D’un côté, les tenants d’une ligne d’extrême gauche, pour qui cette nouvelle question politique participe de la lutte des classes et de la contestation de la société « hétérosexiste ». De l’autre, une ligne plus réformiste, travaillant à l’abrogation des dispositions discriminatoires du code pénal. À l’heure du débat sur le droit des couples de même sexe au mariage, à l’adoption et à la procréation médicalement assistée, il est intéressant de se retourner sur quelque quarante années de mouvement LGBT, pour mieux comprendre ses évolutions aujourd’hui.

Le sociologue Antoine Idier ajustement travaillé sur les années de « transformation » du mouvement gay, celles de la seconde moitié de la décennie 1970, jusqu’à l’abrogation des derniers « alinéas scélérats », sous l’égide de Robert Badinter en 1982, en particulier celui qui maintenait la « majorité homosexuelle » à 18 ans — contre 15 ans pour les hétérosexuels.

Après les années du Fhar, « l’affirmation d’une parole homosexuelle et de son caractère politique n’est plus centrale, la fin des années 1970 est davantage marquée par des luttes concrètes, sur le terrain du droit, pour faire changer la législation ». Les discussions au sein des associations, multiples désormais, portent aussi sur la question de « l’identité homosexuelle » et sur les différentes sexualités… jusqu’à la pédophilie. Une autre époque…

La mobilisation sera longue et protéiforme, avec l’éclosion de nombreux groupes ou associations, de publications, de manifestations culturelles ou militantes, de procès médiatisés et de candidatures « de témoignage » aux élections. Mais aussi de travaux de sciences sociales, au premier rang desquels l’Histoire de la sexualité, de Michel Foucault.

Le mouvement connaît bientôt des scissions. Après des divergences par rapport à la contestation révolutionnaire d’extrême gauche, viennent, comme au sein du Comité d’urgence anti-répression homosexuelle (Cuarh, né en 1979), celles sur la nature même de la lutte. Ainsi, une partie des membres du Cuarh écrit, pour justifier son départ, qu’elle « refuse de s’inféoder à toute idéologie, fût-elle de gauche » et « de faire croire que la lutte contre l’homophobie passe avant tout par le combat contre les partis de droite, comme si la société de classes était la seule responsable des maux qui frappent les homosexuels et les lesbiennes »… Le débat porte en fait sur le caractère identitaire, voire « catégoriel », des revendications du mouvement.

Avec l’arrivée du virus du sida et l’hécatombe qui en découle au sein de la communauté gay, les mêmes questions se posent quant aux rapports avec la gauche, désormais au pouvoir.

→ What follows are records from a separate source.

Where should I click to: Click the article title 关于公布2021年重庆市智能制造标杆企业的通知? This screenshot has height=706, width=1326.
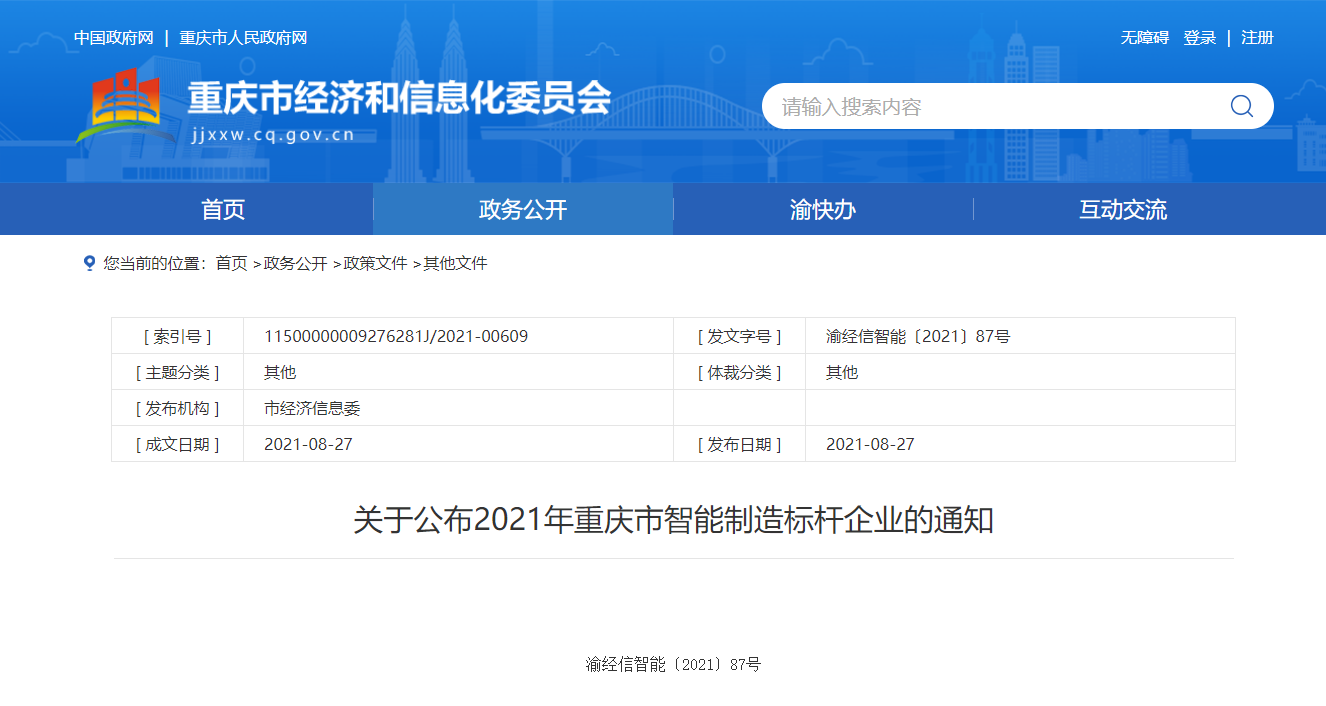[x=673, y=520]
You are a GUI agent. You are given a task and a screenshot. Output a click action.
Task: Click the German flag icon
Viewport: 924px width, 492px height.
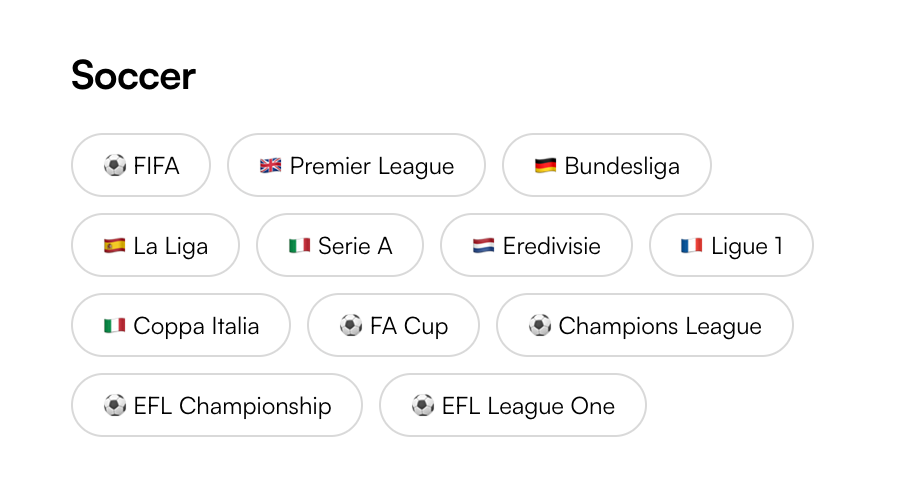tap(545, 166)
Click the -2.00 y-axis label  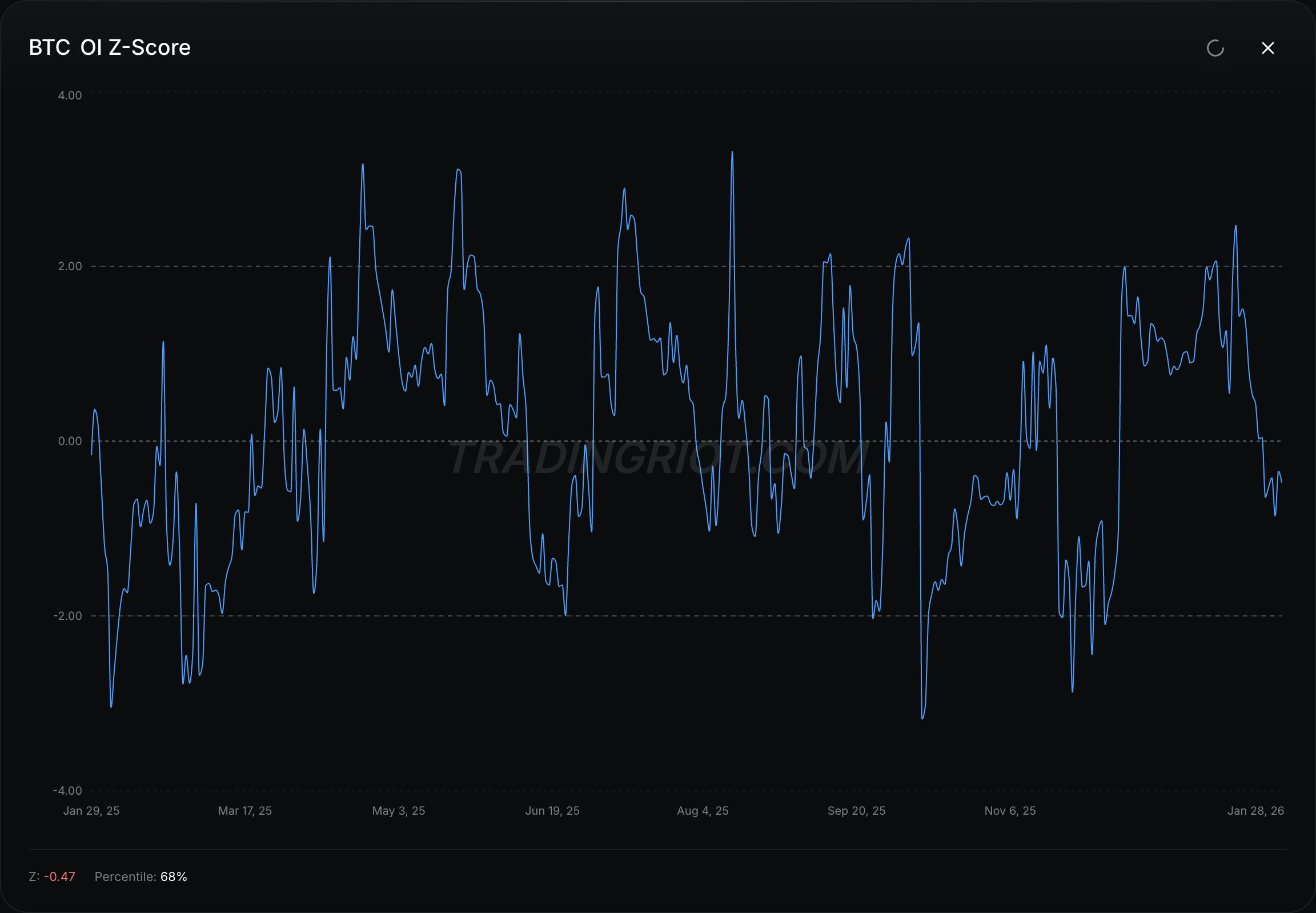pos(67,615)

Or, récemment, juste avant l’ouverture du débat sur le mariage, le fondateur d’Act Up-Paris, Didier Lestrade, jetait un pavé dans la mare en fustigeant la « droitisation des gays, symptôme d’un individualisme et d’un consumérisme forcenés ».

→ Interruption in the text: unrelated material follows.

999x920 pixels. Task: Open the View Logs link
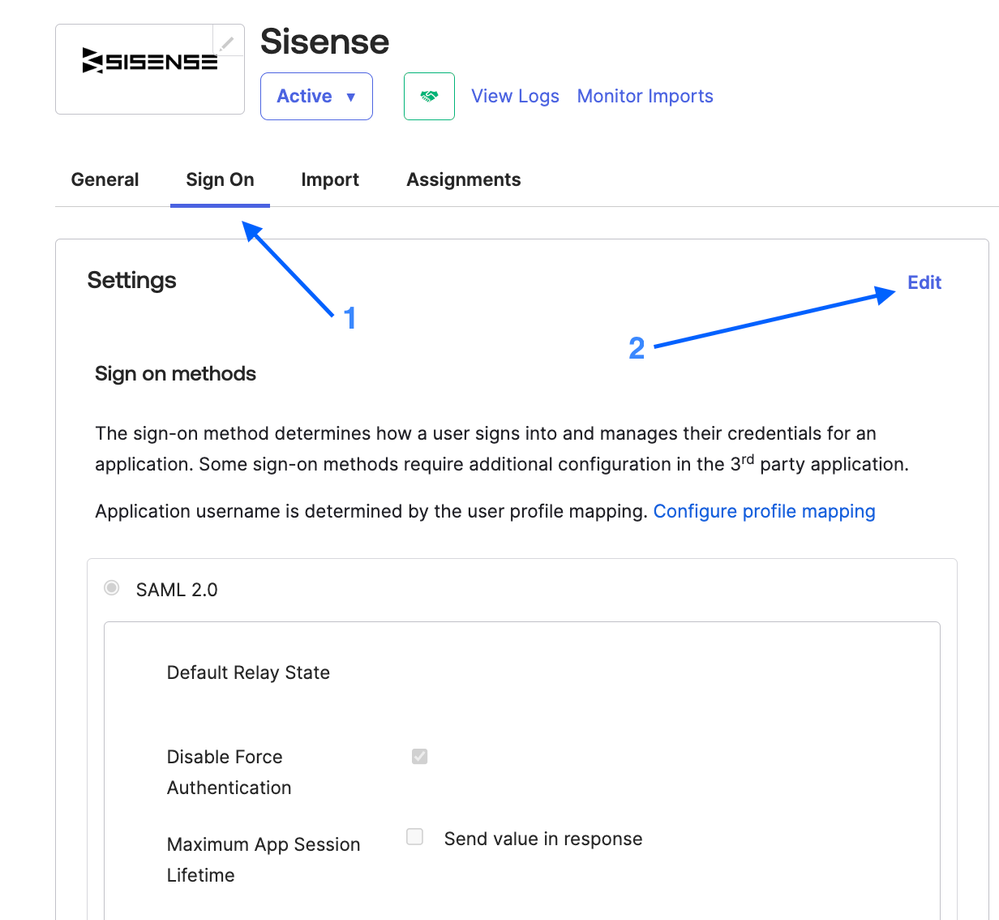pyautogui.click(x=515, y=96)
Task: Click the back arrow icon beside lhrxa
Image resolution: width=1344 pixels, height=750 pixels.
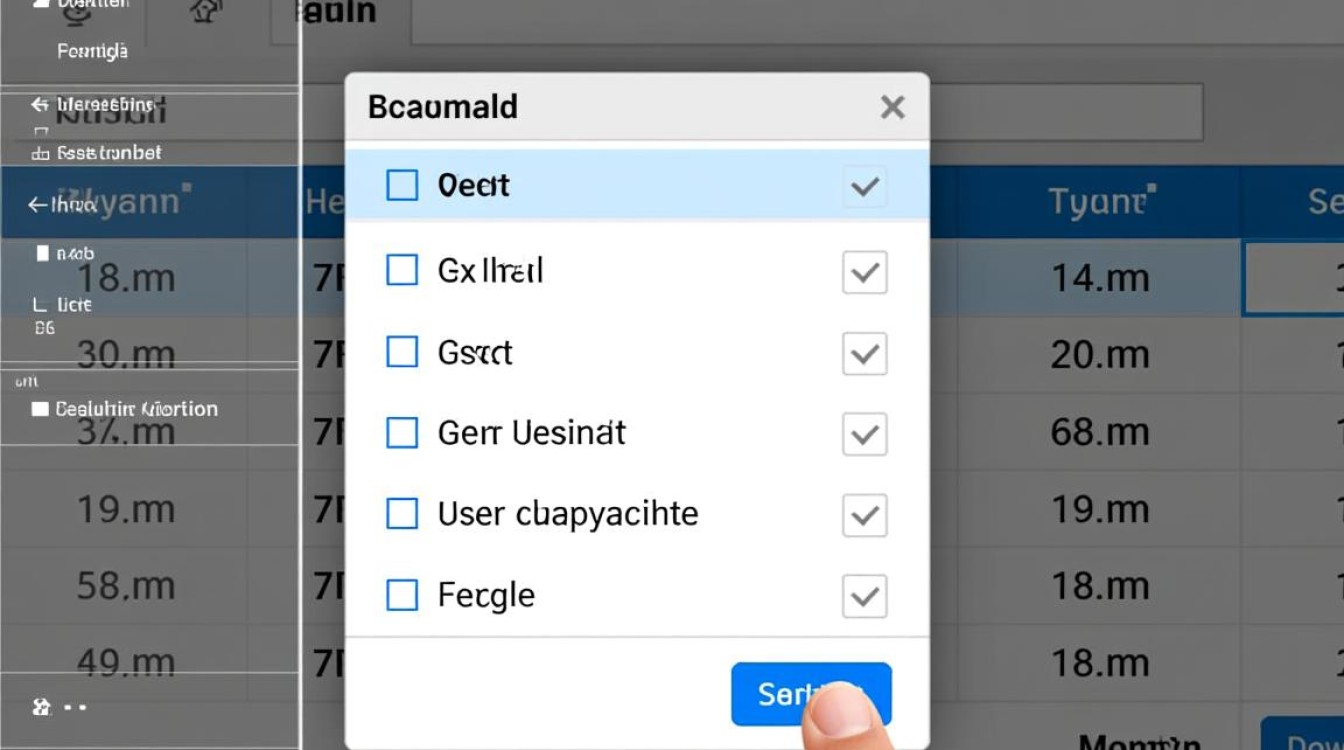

Si la lutte pour le mariage semble avoir temporairement ressoudé une communauté divisée, certains gays, « en quête d’intégration et de respectabilité », apparaissent sensibles à l’idéologie du « choc des civilisations » — qu’ils lisent aussi comme un « choc des sexualités » entre un Occident supposé « tolérant et libéral » et « le monde musulman, sexiste et homophobe ». Un phénomène déjà assez développé chez une partie des gays outre-Atlantique, sur la voie d’une normalisation « homonationaliste » depuis le 11 Septembre, comme le montre Jasbir K. Puar (1). Si l’égalité advient enfin en matière de droit de la famille, les gays et les lesbiennes résisteront-ils à ces perverses sirènes ? Ou bien, comme d’autres, oublieront-ils leur histoire de minorité discriminée ?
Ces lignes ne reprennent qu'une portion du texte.